Turn the entries below into a JSON list of strings, one string per line, and skip any blank lines.

****************************************

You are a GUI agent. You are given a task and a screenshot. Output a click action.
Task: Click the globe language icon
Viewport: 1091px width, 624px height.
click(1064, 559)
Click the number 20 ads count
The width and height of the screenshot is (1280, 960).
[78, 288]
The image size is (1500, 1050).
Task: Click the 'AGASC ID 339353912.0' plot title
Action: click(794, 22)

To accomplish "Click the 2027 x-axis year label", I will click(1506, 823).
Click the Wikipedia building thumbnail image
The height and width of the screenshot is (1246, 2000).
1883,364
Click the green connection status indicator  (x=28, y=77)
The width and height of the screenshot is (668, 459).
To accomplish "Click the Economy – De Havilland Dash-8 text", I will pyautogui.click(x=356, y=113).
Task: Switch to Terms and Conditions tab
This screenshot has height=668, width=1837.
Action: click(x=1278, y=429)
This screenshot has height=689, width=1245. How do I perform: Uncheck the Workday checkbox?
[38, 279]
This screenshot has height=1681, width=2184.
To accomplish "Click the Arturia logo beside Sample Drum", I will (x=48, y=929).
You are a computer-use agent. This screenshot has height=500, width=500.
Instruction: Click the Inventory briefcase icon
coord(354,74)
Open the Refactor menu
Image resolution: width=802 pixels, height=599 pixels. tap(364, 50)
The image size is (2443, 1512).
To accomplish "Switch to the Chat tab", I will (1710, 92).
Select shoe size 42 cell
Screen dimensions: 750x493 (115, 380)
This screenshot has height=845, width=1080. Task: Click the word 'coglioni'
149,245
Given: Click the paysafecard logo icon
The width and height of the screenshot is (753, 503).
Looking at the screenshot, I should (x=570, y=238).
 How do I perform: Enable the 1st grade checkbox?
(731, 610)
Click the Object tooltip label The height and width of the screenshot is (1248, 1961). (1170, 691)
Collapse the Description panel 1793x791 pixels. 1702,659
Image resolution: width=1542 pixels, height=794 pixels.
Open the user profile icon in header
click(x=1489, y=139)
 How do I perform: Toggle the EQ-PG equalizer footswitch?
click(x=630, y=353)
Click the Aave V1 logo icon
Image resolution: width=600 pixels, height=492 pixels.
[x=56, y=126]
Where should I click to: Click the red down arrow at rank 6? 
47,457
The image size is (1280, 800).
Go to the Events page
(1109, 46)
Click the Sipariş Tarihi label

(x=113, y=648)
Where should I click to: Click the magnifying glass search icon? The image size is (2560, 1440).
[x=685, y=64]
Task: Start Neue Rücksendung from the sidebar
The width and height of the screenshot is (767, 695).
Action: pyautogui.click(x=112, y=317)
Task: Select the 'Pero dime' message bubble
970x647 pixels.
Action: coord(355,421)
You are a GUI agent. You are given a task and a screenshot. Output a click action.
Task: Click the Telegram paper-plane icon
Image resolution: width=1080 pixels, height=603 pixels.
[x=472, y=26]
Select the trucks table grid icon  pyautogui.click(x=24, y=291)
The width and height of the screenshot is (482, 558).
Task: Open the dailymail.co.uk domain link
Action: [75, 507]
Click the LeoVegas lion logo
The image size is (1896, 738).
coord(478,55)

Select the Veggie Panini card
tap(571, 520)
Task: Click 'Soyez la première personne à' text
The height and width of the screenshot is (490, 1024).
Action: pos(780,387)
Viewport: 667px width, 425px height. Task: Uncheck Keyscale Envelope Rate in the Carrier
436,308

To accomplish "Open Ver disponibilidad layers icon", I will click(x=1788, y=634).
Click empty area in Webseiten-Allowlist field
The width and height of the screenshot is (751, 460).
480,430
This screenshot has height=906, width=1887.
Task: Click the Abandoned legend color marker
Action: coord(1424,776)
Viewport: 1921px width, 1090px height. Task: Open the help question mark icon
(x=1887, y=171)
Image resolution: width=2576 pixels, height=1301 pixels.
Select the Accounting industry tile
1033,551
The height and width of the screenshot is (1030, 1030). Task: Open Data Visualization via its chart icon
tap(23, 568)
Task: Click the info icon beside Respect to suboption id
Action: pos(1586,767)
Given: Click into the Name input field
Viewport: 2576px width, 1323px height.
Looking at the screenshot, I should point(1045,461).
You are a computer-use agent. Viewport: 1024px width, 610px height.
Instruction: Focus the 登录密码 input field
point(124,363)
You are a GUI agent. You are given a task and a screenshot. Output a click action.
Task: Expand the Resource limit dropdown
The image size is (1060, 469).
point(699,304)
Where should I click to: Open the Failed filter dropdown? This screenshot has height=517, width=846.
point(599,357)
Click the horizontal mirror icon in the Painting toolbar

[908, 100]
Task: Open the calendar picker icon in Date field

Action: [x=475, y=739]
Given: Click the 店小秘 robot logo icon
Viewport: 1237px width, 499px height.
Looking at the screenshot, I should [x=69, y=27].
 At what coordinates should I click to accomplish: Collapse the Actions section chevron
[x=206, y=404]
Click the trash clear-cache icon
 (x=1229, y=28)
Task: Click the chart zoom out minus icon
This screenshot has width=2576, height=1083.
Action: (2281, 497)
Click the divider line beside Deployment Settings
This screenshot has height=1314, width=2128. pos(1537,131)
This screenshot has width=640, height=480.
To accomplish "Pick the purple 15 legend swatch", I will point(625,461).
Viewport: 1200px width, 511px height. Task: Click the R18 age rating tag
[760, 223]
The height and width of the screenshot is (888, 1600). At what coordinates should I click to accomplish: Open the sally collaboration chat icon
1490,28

****************************************

WRITTEN SOLUTION:
[
  "You are a GUI agent. You are given a task and a screenshot. Output a click action.",
  "Task: Click the globe language icon",
  "Viewport: 1091px width, 624px height.",
  "click(1064, 559)",
  "Click the number 20 ads count",
  "The width and height of the screenshot is (1280, 960).",
  "[78, 288]",
  "The image size is (1500, 1050).",
  "Task: Click the 'AGASC ID 339353912.0' plot title",
  "Action: click(794, 22)",
  "To accomplish \"Click the 2027 x-axis year label\", I will click(1506, 823).",
  "Click the Wikipedia building thumbnail image",
  "The height and width of the screenshot is (1246, 2000).",
  "1883,364",
  "Click the green connection status indicator  (x=28, y=77)",
  "The width and height of the screenshot is (668, 459).",
  "To accomplish \"Click the Economy – De Havilland Dash-8 text\", I will pyautogui.click(x=356, y=113).",
  "Task: Switch to Terms and Conditions tab",
  "This screenshot has height=668, width=1837.",
  "Action: click(x=1278, y=429)",
  "This screenshot has height=689, width=1245. How do I perform: Uncheck the Workday checkbox?",
  "[38, 279]",
  "This screenshot has height=1681, width=2184.",
  "To accomplish \"Click the Arturia logo beside Sample Drum\", I will (x=48, y=929).",
  "You are a computer-use agent. This screenshot has height=500, width=500.",
  "Instruction: Click the Inventory briefcase icon",
  "coord(354,74)",
  "Open the Refactor menu",
  "Image resolution: width=802 pixels, height=599 pixels. tap(364, 50)",
  "The image size is (2443, 1512).",
  "To accomplish \"Switch to the Chat tab\", I will (1710, 92).",
  "Select shoe size 42 cell",
  "Screen dimensions: 750x493 (115, 380)",
  "This screenshot has height=845, width=1080. Task: Click the word 'coglioni'",
  "149,245",
  "Given: Click the paysafecard logo icon",
  "The width and height of the screenshot is (753, 503).",
  "Looking at the screenshot, I should (x=570, y=238).",
  " How do I perform: Enable the 1st grade checkbox?",
  "(731, 610)",
  "Click the Object tooltip label The height and width of the screenshot is (1248, 1961). (1170, 691)",
  "Collapse the Description panel 1793x791 pixels. 1702,659",
  "Image resolution: width=1542 pixels, height=794 pixels.",
  "Open the user profile icon in header",
  "click(x=1489, y=139)",
  " How do I perform: Toggle the EQ-PG equalizer footswitch?",
  "click(x=630, y=353)",
  "Click the Aave V1 logo icon",
  "Image resolution: width=600 pixels, height=492 pixels.",
  "[x=56, y=126]",
  "Where should I click to: Click the red down arrow at rank 6? ",
  "47,457",
  "The image size is (1280, 800).",
  "Go to the Events page",
  "(1109, 46)",
  "Click the Sipariş Tarihi label",
  "(x=113, y=648)",
  "Where should I click to: Click the magnifying glass search icon? The image size is (2560, 1440).",
  "[x=685, y=64]",
  "Task: Start Neue Rücksendung from the sidebar",
  "The width and height of the screenshot is (767, 695).",
  "Action: pyautogui.click(x=112, y=317)",
  "Task: Select the 'Pero dime' message bubble",
  "970x647 pixels.",
  "Action: coord(355,421)",
  "You are a GUI agent. You are given a task and a screenshot. Output a click action.",
  "Task: Click the Telegram paper-plane icon",
  "Image resolution: width=1080 pixels, height=603 pixels.",
  "[x=472, y=26]",
  "Select the trucks table grid icon  pyautogui.click(x=24, y=291)",
  "The width and height of the screenshot is (482, 558).",
  "Task: Open the dailymail.co.uk domain link",
  "Action: [75, 507]",
  "Click the LeoVegas lion logo",
  "The image size is (1896, 738).",
  "coord(478,55)",
  "Select the Veggie Panini card",
  "tap(571, 520)",
  "Task: Click 'Soyez la première personne à' text",
  "The height and width of the screenshot is (490, 1024).",
  "Action: pos(780,387)",
  "Viewport: 667px width, 425px height. Task: Uncheck Keyscale Envelope Rate in the Carrier",
  "436,308",
  "To accomplish \"Open Ver disponibilidad layers icon\", I will click(x=1788, y=634).",
  "Click empty area in Webseiten-Allowlist field",
  "The width and height of the screenshot is (751, 460).",
  "480,430",
  "This screenshot has height=906, width=1887.",
  "Task: Click the Abandoned legend color marker",
  "Action: coord(1424,776)",
  "Viewport: 1921px width, 1090px height. Task: Open the help question mark icon",
  "(x=1887, y=171)",
  "Image resolution: width=2576 pixels, height=1301 pixels.",
  "Select the Accounting industry tile",
  "1033,551",
  "The height and width of the screenshot is (1030, 1030). Task: Open Data Visualization via its chart icon",
  "tap(23, 568)",
  "Task: Click the info icon beside Respect to suboption id",
  "Action: pos(1586,767)",
  "Given: Click into the Name input field",
  "Viewport: 2576px width, 1323px height.",
  "Looking at the screenshot, I should point(1045,461).",
  "You are a computer-use agent. Viewport: 1024px width, 610px height.",
  "Instruction: Focus the 登录密码 input field",
  "point(124,363)",
  "You are a GUI agent. You are given a task and a screenshot. Output a click action.",
  "Task: Expand the Resource limit dropdown",
  "The image size is (1060, 469).",
  "point(699,304)",
  "Where should I click to: Open the Failed filter dropdown? This screenshot has height=517, width=846.",
  "point(599,357)",
  "Click the horizontal mirror icon in the Painting toolbar",
  "[908, 100]",
  "Task: Open the calendar picker icon in Date field",
  "Action: [x=475, y=739]",
  "Given: Click the 店小秘 robot logo icon",
  "Viewport: 1237px width, 499px height.",
  "Looking at the screenshot, I should [x=69, y=27].",
  " At what coordinates should I click to accomplish: Collapse the Actions section chevron",
  "[x=206, y=404]",
  "Click the trash clear-cache icon",
  " (x=1229, y=28)",
  "Task: Click the chart zoom out minus icon",
  "This screenshot has width=2576, height=1083.",
  "Action: (2281, 497)",
  "Click the divider line beside Deployment Settings",
  "This screenshot has height=1314, width=2128. pos(1537,131)",
  "This screenshot has width=640, height=480.",
  "To accomplish \"Pick the purple 15 legend swatch\", I will point(625,461).",
  "Viewport: 1200px width, 511px height. Task: Click the R18 age rating tag",
  "[760, 223]",
  "The height and width of the screenshot is (888, 1600). At what coordinates should I click to accomplish: Open the sally collaboration chat icon",
  "1490,28"
]